- Explore the material:
1) Reproduce the portion of the article on Brooks Memorial Hospital starting with "State assisting Brooks" and going on through "Fredonia Central Schools.".
2) According to the article on Brooks Memorial Hospital, where would the planned new hospital be located?
3) List every organization named in the article on Brooks Memorial Hospital, not counting New York state itself.

- Selected passage:
● ● ● ●

State assisting Brooks in cash crunch

From 2012 to 2016, Brooks Memorial Hospital ran annual deficits that totaled nearly $12.7 million. Today, however, that cash crunch has become even more dire.

In a communication with a Health Department official, it has become apparent New York state is helping keep the doors open at the embattled facility located at Sixth Street and Central Avenue. Additionally, the state remains committed to building a new facility that would be located in Fredonia at the former Cornell Cooperative Extension site, which is nearly across the street from the main entrance to the Fredonia Central Schools.

“As demonstrated by its ongoing operating assistance to Brooks Memorial Hospital and significant capital award to construct a new hospital, the state Department of Health is committed to ensuring that communities in the region have access to essential health care services,” said Jeffrey Hammond, state Health Department spokesman in an e-mail to the OBSERVER.

● ● ● ●

- Provided data:

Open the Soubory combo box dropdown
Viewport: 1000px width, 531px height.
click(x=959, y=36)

● ● ● ●

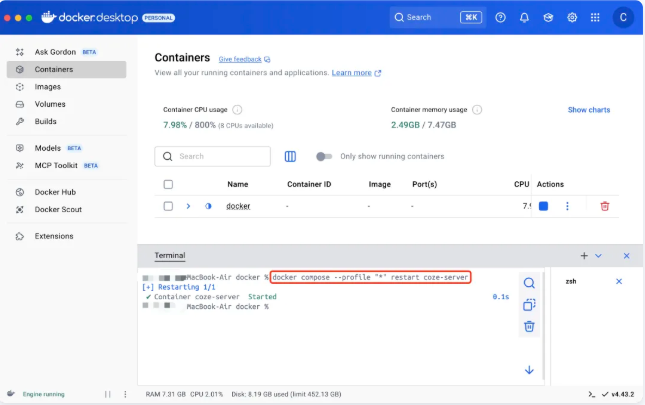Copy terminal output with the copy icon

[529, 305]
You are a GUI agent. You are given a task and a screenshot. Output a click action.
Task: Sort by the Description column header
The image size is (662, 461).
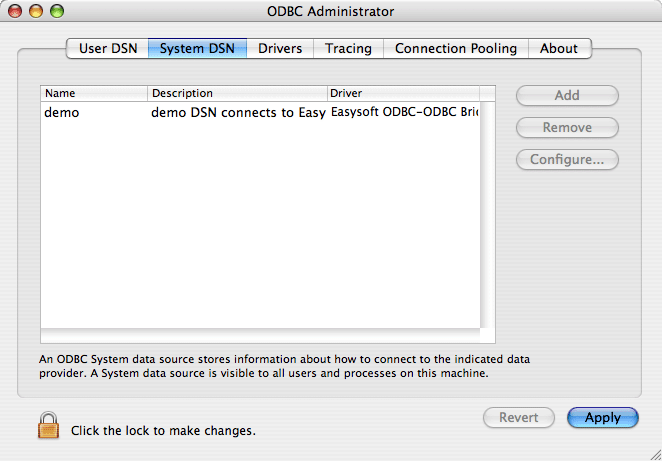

● ● ● ●

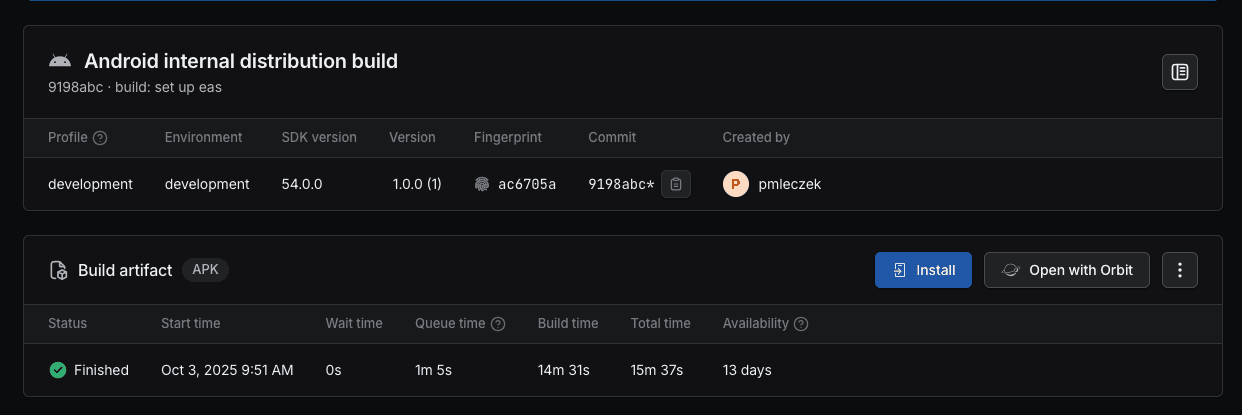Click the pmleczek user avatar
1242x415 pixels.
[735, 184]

● ● ● ●

- Exercise answers:
1)
State assisting Brooks in cash crunch

From 2012 to 2016, Brooks Memorial Hospital ran annual deficits that totaled nearly $12.7 million. Today, however, that cash crunch has become even more dire.

In a communication with a Health Department official, it has become apparent New York state is helping keep the doors open at the embattled facility located at Sixth Street and Central Avenue. Additionally, the state remains committed to building a new facility that would be located in Fredonia at the former Cornell Cooperative Extension site, which is nearly across the street from the main entrance to the Fredonia Central Schools.

2) It would be in Fredonia at the former Cornell Cooperative Extension site.

3)
- Brooks Memorial Hospital
- The state Department of Health (Health Department)
- Cornell Cooperative Extension
- Fredonia Central Schools
- The OBSERVER